For use within an application at runtime, the ability to define values in literal name­spaces in terms of already existing names is extremely valuable. Since the name­space is in the process of being created, it will rarely be useful to reference other name­space members. Furthermore, a name­space should be considered unordered, as opposed to Dyalog's existing :namespace:Endnamespace notation. The latter is often called a script and is executed in order, just like the script for a theatric play. It is proposed that value expressions should be interpreted as if they were running in the surrounding scope. However, one might want to use temporary variables in the creation of such values, and these should not leak out into the surrounding scope.

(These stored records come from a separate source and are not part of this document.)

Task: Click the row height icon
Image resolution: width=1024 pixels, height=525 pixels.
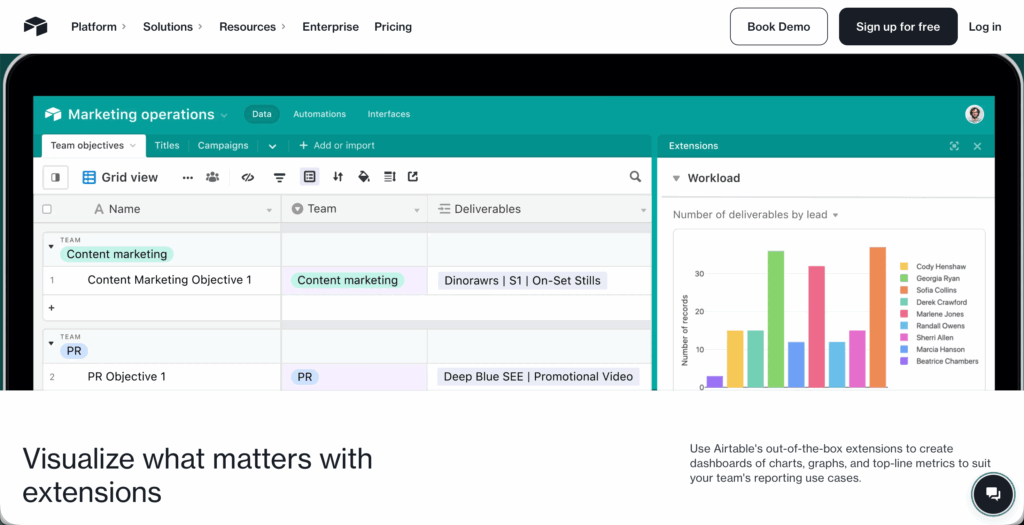Action: 390,177
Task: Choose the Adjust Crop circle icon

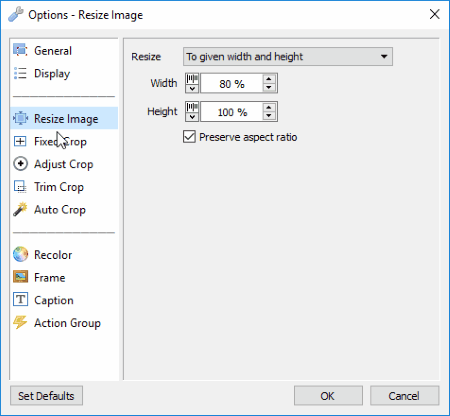Action: (20, 164)
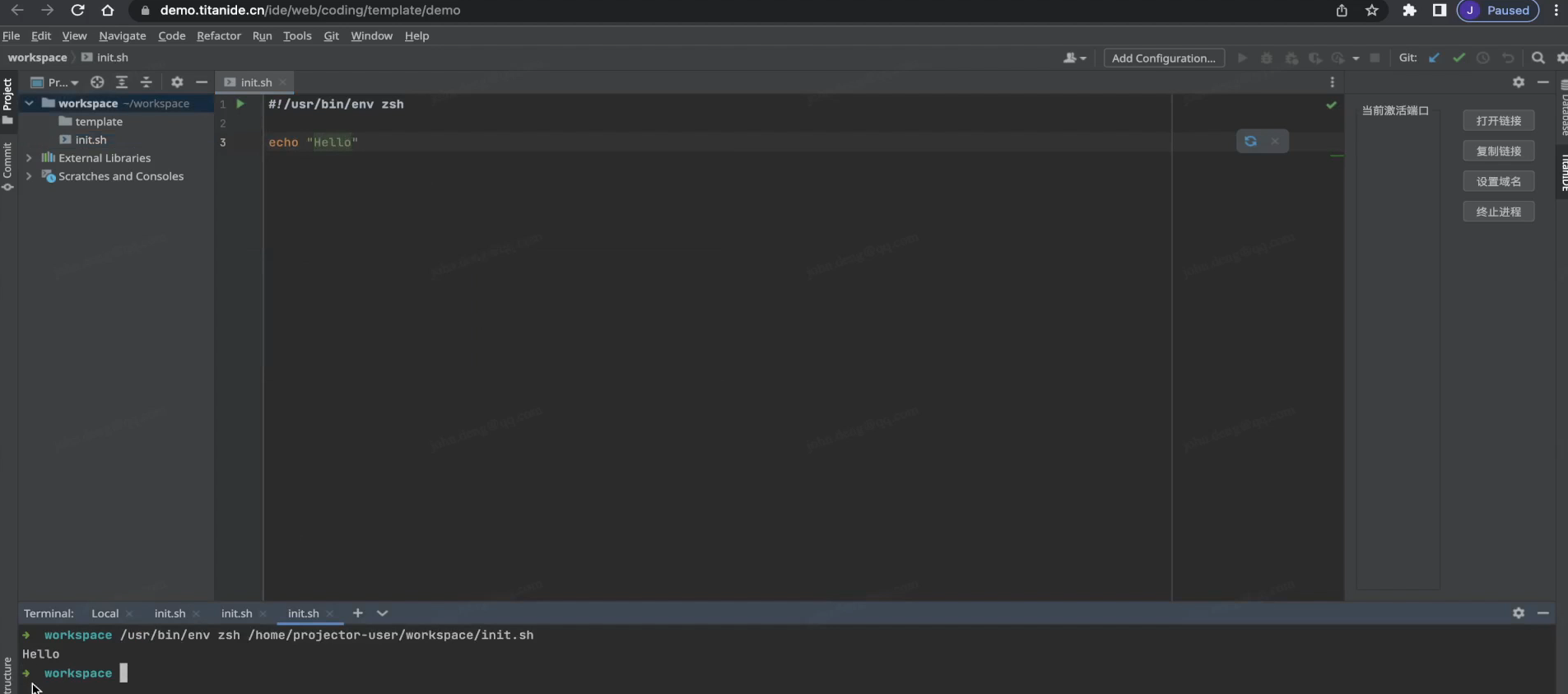Screen dimensions: 1568x694
Task: Open the terminal tabs dropdown chevron
Action: [382, 613]
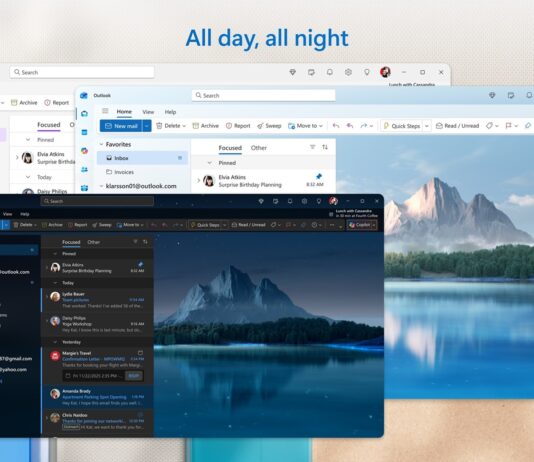This screenshot has width=534, height=462.
Task: Open the Help tab in ribbon
Action: point(170,112)
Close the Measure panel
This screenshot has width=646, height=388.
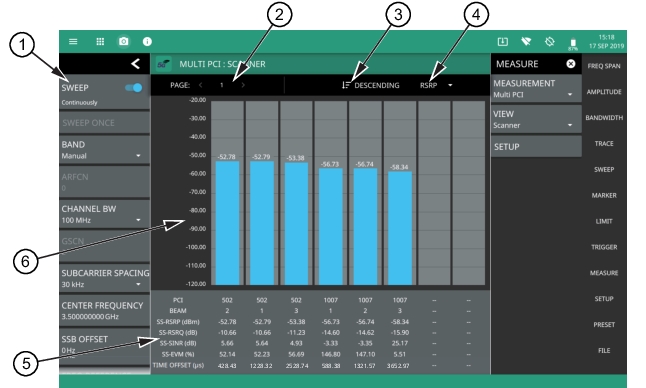pyautogui.click(x=571, y=64)
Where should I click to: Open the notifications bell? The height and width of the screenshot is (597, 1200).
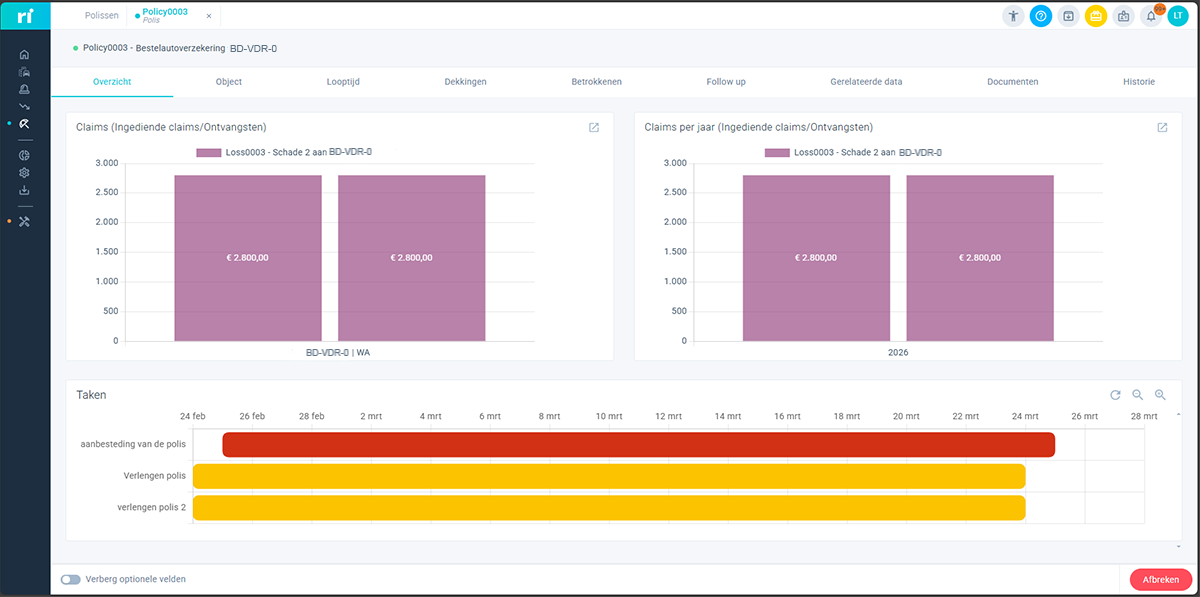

Therefore, the proposal is that value expressions are evaluated much as expressions in Dyalog dfns; the surrounding scope is visible, but new names that are created become local to the expression, and are not shared between individual value expressions in the same name­space declaration: Any assignments done in a value expression will therefore persist in the surrounding scope:

      long←'bobby'
      short←'jack'
      ns←(short:'jill' ⋄ inner:short∘.=short←3↑long)
      ns.inner
1 0 1
0 1 0
1 0 1
      short     ⍝ unaffected by inner assignment
jack
      ns.short  ⍝ ditto
jill
      short     ⍝ altered by inner assignment
bob
      ns.short  ⍝ unaffected by inner assignment
jill

Additional content types in namespaces

An APL implementation can support code (that is, functions and operators, of various types, and scripted objects, for example :Class definitions) as members of name­spaces. If such exists, the array notation for name­spaces can accommodate it. Direct functions/dfns/lambdas and derived/tacit/point-free functions can be included as member values without additional effor after the : name–value separator, just as they are currently used as values in assignment. Scripted definitons can also be allowed after the : even though they do not otherwise return a result, and traditional defined functions ("tradfns") can be included surrounded by dels as they often are in function listings:

      ns←{
          42∊⍵:100
          (
              dfn:{(+⌿⍵)÷≢⍵}
              tacit:+⌿÷≢
              obj: :namespace
                       val←4
                   :Endnamespace
              tradfn: ∇ (y y)←tradfn y
                      ∇
              recursive: ∇ 42
          )
      } 10
      ns.tradfn ns.recursive
100 100

Note that it is the final that disambiguates a function definition from a recursive call, as a value can be computed by a recursive call to the surrounding dfn:

      ∇ (y y)←tradfn y
      ∇
      y←42
      ns←{
          42∊⍵:100
          (
              recursive: ∇(y y)←tradfn y
          )
      } 10
      ns.recursive
100

The apparent double naming in tradfn: ∇ (y y)←tradfn y is necessary because a name­space can have a named reference to a function of a different name. Compare the following code which has worked in Dyalog APL for many years:

      ∇ (y y)←tradfn y
      ∇
      ns←⎕NS⍬
      ns.rename←tradfn
      ⎕EX'tradfn'
      ns.rename 100
100 100
      ⎕CR'ns.rename'
 (y y)←tradfn y

Syntactically, this would make it easy to populate a name­space with a reference to a niladic function:

      ns←(
          nilad:∇ r←nilad
                  r←42
                ∇
      )

While it is possible to create such a name­space using current Dyalog APL notation, it requires rather involved code.

Additional considerations

A number of other design questions that have been answered in the process of reaching this proposal are preserved on APL Wiki.

Closing remarks

Several people have contributed significant amounts of time to the evolution of an array notation worthy of inclusion as a core component in future APL, adding value to APL notation as a tool of thought. For details, see APL Wiki. We sincerely hope that you will give this proposal your attention and provide feedback.